Als meine Freundin damals (vor gut 10 Jahren) sich in einen fast doppelt so alten Mann verliebte, schüttelte ich den Kopf. Im Gegensatz zu ihr sah ich einen kleinen feinen Streifen am Ringfinger, der heller wirkte als der Rest der Hand. Ein Ehering? Mein Verdacht, den ich zunächst für mich behielt, bestätigte sich. Irgendwann sah ich den Typen, der wirklich alles andere als ein charmanter Schönling war, mit seiner Angetrauten und vor allem mit 3 kleinen Kindern durch die Stadt marschieren.
Ich habe, da bin ich ehrlich, meiner Freundin damals die Hölle heiß gemacht. Ich habe versucht zu begreifen, warum sie an einer Liebe hält, die eigentlich nicht sein soll. Ich hab versucht zu verstehen, warum sie für etwas kämpft, was ihr gar nicht gehört... wir haben gestritten! Die Freundschaft war hin und auch wenn sie es mir nie geglaubt hat, ich habe ihr so sehr gegönnt, dass sich der ganze Stress / Ärger / Mühen, die sie in diese Beziehung gesteckt hat, egal wie abartig ich das alles fand, irgendwann auszahlt. Leider, so wie ich es bereits erwartet hatte, entschied er sich damals für das, was er schon hat! Die Familie siegte, wobei man das wohl kaum noch als Sieg sehen darf...
Heute, Jahre später, bin ich in eine ähnliche Situation geschliddert. Meine Freundin hätte jetzt jedes Recht der Welt auch mir die Hölle heiß zu machen. Doch, sie ist nicht mehr für mich da.
Ich habe einen Mann kennen gelernt, keine 10 Jahre älter als ich es bin. Er sagte einem Treffen z.B. fürs Kino stände nichts im Wege. Tauschte mit mir die Handynummern und wir simsten eine Weile hin und her. Nach und nach wurde klar, der Typ ist kein Single. Er lebe in einer langjährigen Beziehung und die wäre irgendwie nicht mehr so der Bringer - irgendwann das Geständnis. Ja, er habe sogar überlegt sich von ihr zu trennen, aber man habe ja gemeinsame Verpflichtungen (das Haus etc.).

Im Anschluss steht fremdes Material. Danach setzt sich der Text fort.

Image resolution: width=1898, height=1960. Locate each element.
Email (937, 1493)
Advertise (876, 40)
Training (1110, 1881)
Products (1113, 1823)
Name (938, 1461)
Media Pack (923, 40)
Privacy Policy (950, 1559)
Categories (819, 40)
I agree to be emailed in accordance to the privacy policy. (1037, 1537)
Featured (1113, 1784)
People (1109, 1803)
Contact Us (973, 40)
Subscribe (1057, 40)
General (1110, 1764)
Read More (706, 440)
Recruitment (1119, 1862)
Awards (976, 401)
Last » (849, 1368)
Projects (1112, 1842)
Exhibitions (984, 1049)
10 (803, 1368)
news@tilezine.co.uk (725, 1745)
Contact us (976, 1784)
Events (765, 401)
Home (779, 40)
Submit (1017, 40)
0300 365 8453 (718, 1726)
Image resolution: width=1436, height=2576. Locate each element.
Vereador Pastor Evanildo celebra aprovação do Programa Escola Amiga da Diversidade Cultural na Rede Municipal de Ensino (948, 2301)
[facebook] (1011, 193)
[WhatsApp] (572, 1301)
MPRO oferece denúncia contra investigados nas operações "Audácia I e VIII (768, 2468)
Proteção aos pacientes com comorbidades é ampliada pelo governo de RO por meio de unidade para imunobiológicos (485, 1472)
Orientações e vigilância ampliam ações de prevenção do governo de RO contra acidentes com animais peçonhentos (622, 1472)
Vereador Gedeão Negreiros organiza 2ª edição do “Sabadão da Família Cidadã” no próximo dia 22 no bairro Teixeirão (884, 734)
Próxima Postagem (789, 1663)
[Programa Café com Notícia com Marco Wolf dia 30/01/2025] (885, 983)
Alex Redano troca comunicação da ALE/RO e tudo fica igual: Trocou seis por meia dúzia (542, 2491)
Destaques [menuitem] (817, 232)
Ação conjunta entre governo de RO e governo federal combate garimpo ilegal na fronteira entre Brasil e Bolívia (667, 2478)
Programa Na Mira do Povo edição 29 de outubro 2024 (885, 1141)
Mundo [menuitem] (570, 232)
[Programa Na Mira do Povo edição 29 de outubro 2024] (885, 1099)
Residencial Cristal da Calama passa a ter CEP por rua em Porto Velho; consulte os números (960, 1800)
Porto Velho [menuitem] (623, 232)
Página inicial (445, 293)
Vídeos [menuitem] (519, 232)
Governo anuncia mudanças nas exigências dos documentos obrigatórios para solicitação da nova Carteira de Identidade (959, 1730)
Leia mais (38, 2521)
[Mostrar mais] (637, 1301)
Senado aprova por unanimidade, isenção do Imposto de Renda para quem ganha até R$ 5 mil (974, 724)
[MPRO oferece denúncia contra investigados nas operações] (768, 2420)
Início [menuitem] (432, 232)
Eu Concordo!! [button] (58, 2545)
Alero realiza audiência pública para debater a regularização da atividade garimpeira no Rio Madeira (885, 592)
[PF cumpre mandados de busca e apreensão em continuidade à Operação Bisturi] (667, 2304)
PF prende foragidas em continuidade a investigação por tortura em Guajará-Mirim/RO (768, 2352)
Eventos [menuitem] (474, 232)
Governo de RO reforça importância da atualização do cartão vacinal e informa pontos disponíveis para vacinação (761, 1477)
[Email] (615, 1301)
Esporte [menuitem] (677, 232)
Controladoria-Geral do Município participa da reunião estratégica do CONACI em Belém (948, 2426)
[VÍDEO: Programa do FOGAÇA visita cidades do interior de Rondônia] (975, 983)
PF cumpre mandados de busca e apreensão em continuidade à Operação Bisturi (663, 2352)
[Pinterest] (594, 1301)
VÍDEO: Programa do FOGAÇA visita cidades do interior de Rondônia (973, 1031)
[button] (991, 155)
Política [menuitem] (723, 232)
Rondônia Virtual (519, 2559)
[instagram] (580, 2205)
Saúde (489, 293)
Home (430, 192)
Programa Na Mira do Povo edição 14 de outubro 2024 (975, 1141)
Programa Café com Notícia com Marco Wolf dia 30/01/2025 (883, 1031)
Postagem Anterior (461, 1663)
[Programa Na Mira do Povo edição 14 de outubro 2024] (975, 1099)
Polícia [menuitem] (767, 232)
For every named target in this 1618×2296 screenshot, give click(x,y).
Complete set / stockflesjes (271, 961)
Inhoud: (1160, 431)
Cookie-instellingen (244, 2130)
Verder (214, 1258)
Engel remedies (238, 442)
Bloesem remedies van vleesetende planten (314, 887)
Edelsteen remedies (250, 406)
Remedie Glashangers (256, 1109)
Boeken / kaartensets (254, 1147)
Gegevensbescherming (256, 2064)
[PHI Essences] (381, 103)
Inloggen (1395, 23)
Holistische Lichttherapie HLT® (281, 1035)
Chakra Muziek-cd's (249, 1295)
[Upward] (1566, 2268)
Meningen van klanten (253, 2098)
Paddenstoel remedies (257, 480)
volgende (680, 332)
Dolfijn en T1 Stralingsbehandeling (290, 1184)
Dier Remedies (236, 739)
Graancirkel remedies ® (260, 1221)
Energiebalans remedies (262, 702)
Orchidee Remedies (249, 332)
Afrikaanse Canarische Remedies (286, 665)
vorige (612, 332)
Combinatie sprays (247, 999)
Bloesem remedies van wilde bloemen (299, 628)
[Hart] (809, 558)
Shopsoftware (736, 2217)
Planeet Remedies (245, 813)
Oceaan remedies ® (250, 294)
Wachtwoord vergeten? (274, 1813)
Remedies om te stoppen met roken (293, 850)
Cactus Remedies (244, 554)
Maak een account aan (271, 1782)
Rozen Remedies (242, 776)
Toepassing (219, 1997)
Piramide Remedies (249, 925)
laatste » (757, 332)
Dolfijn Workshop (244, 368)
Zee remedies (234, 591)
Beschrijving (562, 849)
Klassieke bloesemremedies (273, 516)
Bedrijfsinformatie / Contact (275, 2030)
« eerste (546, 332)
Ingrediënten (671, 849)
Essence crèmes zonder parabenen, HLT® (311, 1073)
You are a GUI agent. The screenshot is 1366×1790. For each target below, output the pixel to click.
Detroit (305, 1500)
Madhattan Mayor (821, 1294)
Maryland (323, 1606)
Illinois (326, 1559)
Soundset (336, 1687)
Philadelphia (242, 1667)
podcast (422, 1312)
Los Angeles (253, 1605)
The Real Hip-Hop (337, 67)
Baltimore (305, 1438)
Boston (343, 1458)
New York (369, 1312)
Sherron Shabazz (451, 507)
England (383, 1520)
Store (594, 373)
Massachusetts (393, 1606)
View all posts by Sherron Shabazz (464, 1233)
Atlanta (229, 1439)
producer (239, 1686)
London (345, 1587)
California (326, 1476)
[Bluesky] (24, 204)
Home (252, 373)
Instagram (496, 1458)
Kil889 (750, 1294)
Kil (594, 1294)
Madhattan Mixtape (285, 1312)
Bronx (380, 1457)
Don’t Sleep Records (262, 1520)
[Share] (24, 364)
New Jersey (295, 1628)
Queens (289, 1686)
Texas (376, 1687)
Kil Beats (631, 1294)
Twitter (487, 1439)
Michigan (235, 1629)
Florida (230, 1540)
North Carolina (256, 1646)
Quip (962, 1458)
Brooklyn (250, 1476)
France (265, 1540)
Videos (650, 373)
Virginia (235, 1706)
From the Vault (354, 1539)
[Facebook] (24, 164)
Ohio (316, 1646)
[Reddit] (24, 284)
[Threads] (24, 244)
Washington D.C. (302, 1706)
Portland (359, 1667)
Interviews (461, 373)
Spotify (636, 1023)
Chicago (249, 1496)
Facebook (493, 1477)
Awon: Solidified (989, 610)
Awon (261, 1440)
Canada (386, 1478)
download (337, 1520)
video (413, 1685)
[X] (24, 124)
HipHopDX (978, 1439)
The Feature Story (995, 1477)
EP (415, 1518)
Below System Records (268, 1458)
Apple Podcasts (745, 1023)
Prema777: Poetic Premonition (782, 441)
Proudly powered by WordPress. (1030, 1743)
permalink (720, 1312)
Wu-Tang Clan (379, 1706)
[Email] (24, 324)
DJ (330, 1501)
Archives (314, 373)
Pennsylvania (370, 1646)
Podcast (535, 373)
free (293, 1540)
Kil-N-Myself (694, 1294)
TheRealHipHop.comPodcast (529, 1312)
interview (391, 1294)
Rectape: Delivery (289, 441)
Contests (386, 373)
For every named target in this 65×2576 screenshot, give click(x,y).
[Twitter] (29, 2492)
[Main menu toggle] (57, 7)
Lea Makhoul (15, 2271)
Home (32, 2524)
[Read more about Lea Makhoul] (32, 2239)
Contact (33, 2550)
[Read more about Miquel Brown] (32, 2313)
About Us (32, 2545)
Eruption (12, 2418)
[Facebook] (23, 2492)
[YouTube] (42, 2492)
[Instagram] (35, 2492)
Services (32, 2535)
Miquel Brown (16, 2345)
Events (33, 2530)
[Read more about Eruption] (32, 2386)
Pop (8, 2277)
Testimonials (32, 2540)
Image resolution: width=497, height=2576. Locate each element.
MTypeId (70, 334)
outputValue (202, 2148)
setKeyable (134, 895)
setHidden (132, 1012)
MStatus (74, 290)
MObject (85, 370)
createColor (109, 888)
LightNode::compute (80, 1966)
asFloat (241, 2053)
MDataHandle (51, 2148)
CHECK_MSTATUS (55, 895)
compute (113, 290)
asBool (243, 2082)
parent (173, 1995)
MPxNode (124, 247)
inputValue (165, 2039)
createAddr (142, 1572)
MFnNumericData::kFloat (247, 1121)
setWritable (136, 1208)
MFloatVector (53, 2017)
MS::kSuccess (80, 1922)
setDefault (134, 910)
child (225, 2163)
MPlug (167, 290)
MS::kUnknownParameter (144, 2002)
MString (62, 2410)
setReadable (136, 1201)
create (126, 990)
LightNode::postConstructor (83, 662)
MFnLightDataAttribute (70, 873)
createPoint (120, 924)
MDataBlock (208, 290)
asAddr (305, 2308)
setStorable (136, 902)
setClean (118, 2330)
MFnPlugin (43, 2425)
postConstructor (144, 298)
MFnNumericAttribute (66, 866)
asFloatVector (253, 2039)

Ich bin jetzt zwei Jahre die Geliebte. Etwas, was ich bis dato nicht nachvollziehen konnte und wollte. Ich habe nicht viel übrig gehabt für die Frauen, die sich selbst bestrafen. Denn als eine Art Bestrafung sah ich es an, wenn man sich freiwillig als Nr. 2 irgendwo einsortiert. Zählt heute Treue denn gar nichts mehr?
Warum erzähl ich euch das? Ich erzähle das, weil keiner von uns rein von Begierde ist. Ich spreche nicht von der Begierde nach Sex, sondern viel mehr nach Zärtlichkeit, dem Gefühl etwas Besonderes zu sein - egal, ob das zeitlich limitiert ist. Ich möchte mit dieser Diskussion dazu anregen, dass man endlich aufhört immer auf den Geliebten herumzuhaken, so wie ich es in schon so einigen Beiträgen zu lesen bekam.
Geliebte sein - dazu wird man nicht geboren und ganz sicher ist das kein Fehler im Charakter. Man wird dazu gemacht und ich denke, so lange man damit klar kommt, ist das ok. Es gehören immer zwei dazu. Und der, der eine Frau / Mann zu seiner / seinem Geliebte(n) macht, ist finde ich eher die Person, die verachtet werden müßte. Warum? Weil diese Person nicht nicht nur einem wehtut, sondern mehreren zugleich.
Das Leben als Geliebte ist nicht langweilig - vielleicht macht das den Reiz aus. Das Leben als Geliebte ist aber auch nicht einfach - vielerorts gibt es kein Verständnis, keine Toleranz. Man muss flexibel sein und wird so manchem vor den Kopf stossen - dessen sollte man sich bewußt sein!